TASKS TO COMPLETE:
(a) List every person named in the page excerpt below, giving each name once.
(b) From the page excerpt below, output the passage that starts at the words "Theories are of" and ends after the words "engineering and applications.".

PAGE EXCERPT:

What about the latter, it might well be that he did not seek a detailed personal confrontation with Einstein after he clearly put him into the drawer of those who anticipate the future by calling him Parmenides. Perhaps he did not feel obliged to draw the due consequences in public. Do you have access to belonging documents?

Regards,

Eckard

Meanwhile I found written by Jeffrey Ketland in a discussion at FOM:

Apparently, Einstein referred to his own world-view as

`Spinozistic' and made repeated references to God ("The Lord is subtle

but not malicious", "God doesn't play dice"). Popper referred to

Einstein's General Theory as `Parmenidean' (and Einstein didn't

object):

See

[12] Popper, Karl 1982: `A Conversation with Parmenides', in The

Open Universe: An Argument for Indeterminism (Hutchinson),

Chapter IV, Section 26.

Eckard

Einstein made reference to his idea of Spinoza's God.

Theories are of course never proven. My point is that special relativity is sufficiently well supported that within the classical domain of applicability. Quantum gravity may be a departure, though it is not likely to recover some Galilean perspective. In fact recent observations of gamma ray bursts and the coincidence of radiation with widely different wavelengths put tight constraints on Lorentzian violations. Special relativity is well enough supported that it is used in some engineering and applications.

Without special relativity Brehmsstralung radiation emitted by a charge in a circular accelerated orbit (eg a cyclotron) would be emitted in a direction normal to the tangent velocity, or along the direction of the centripetal force on the electron. Special relativity transforms this into a beam-like cone that is more tangent to that velocity. This focused relativistic X-ray production is what is used in various applications of synchrotron radiation, from X-ray deposition on solids to medical treatments.

One problem I see is it is clear you will keep shaving the point of argument to ever smaller scales of minutia. This is something which I have seen by those who argue against Darwinian evolution or the problem of climate change by our production of CO_2. There are even some rather intelligent people who argue this way, from Berlinsky who argues against evolution to Motl who has largely transformed himself from physicist to climate change denialist --- based BTW on rather extreme right winged opinions. I happen to think these are intellectual pits which are best avoided. You apparently have joined a sort of anti-relativity movement (intellectual pit), but as I see things this suggests this sort of argument can persist indefinitely, largely because theories are never proven, they are only supported by data.

(Collected data entries)
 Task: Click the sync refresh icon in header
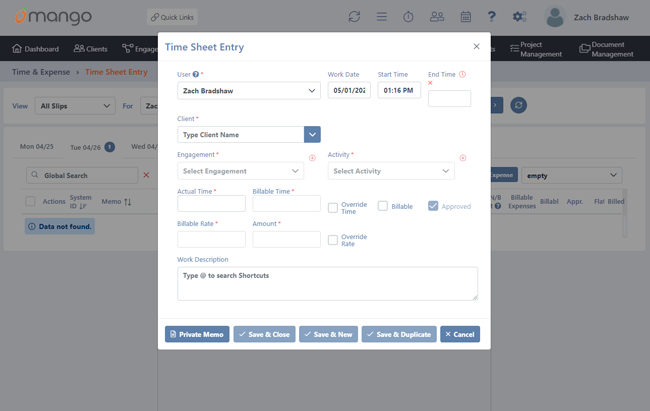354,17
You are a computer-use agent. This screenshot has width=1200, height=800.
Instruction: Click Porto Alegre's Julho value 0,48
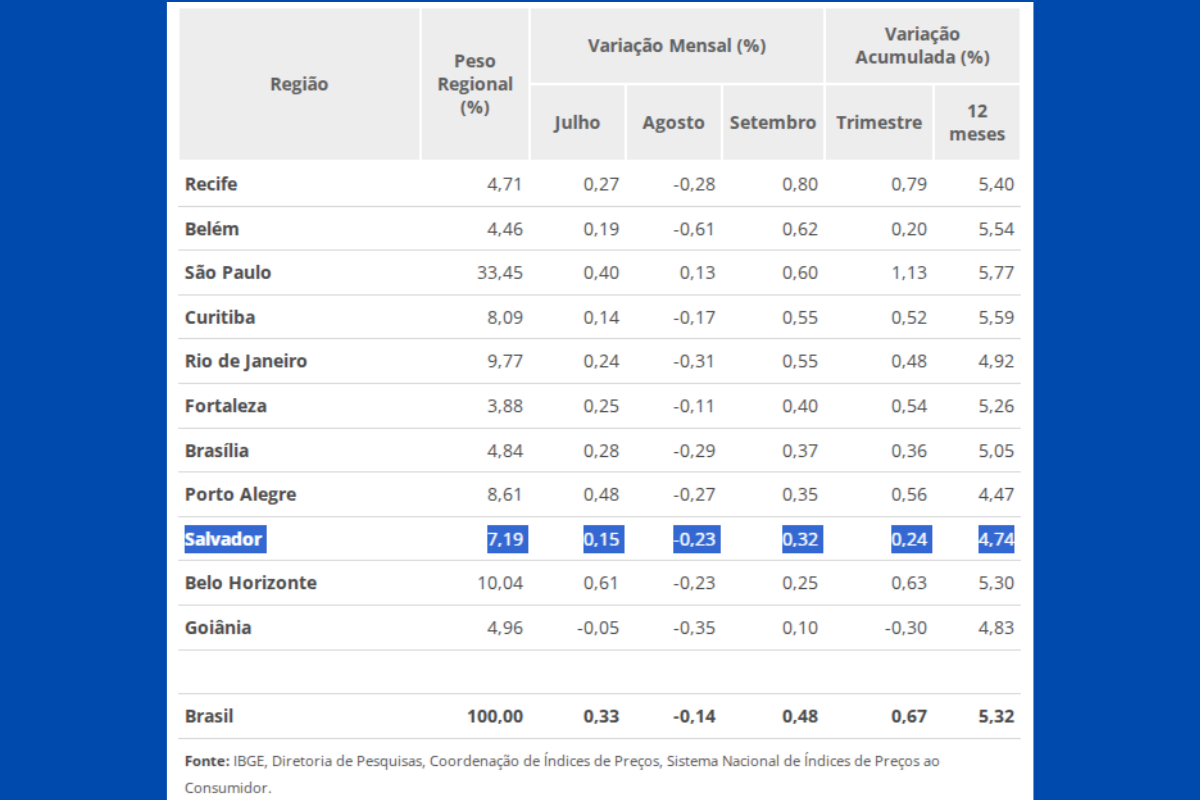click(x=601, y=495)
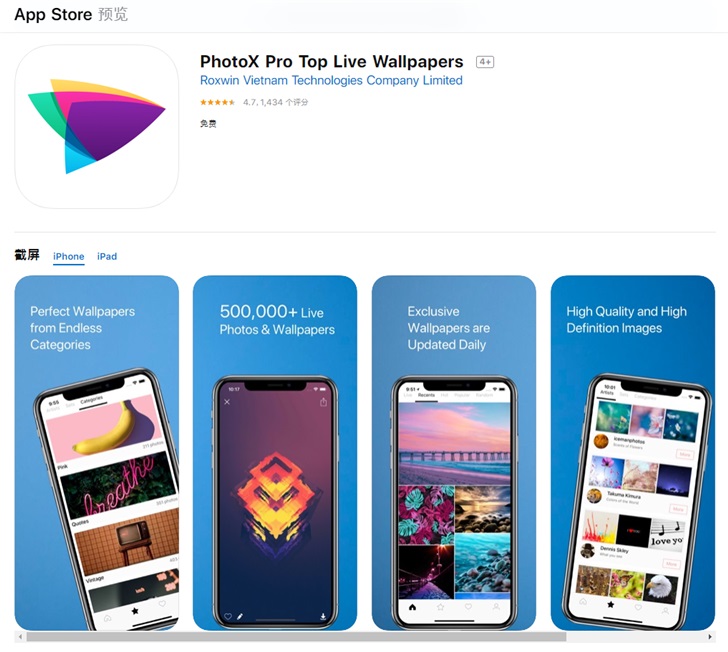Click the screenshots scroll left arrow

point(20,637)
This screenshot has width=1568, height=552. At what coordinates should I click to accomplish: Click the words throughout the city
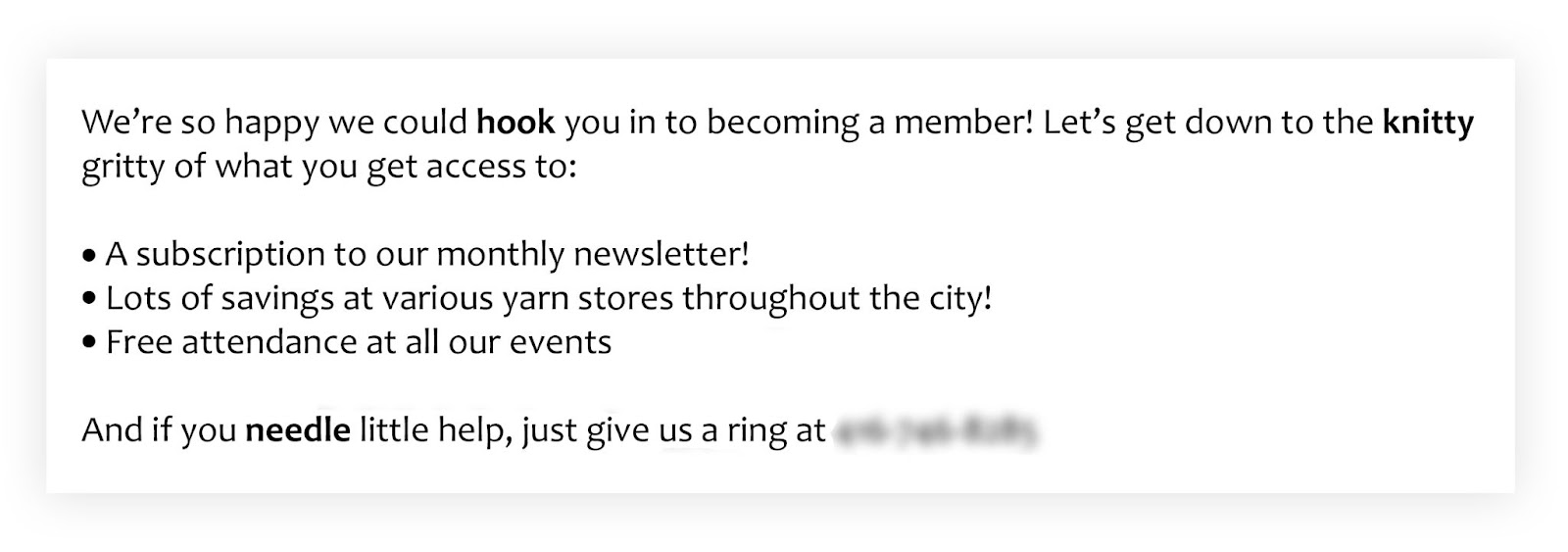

ANSWERS:
(a)
Einstein
Parmenides
Eckard
Jeffrey Ketland
Spinoza
Karl Popper
Berlinsky
Motl

(b)
Theories are of course never proven. My point is that special relativity is sufficiently well supported that within the classical domain of applicability. Quantum gravity may be a departure, though it is not likely to recover some Galilean perspective. In fact recent observations of gamma ray bursts and the coincidence of radiation with widely different wavelengths put tight constraints on Lorentzian violations. Special relativity is well enough supported that it is used in some engineering and applications.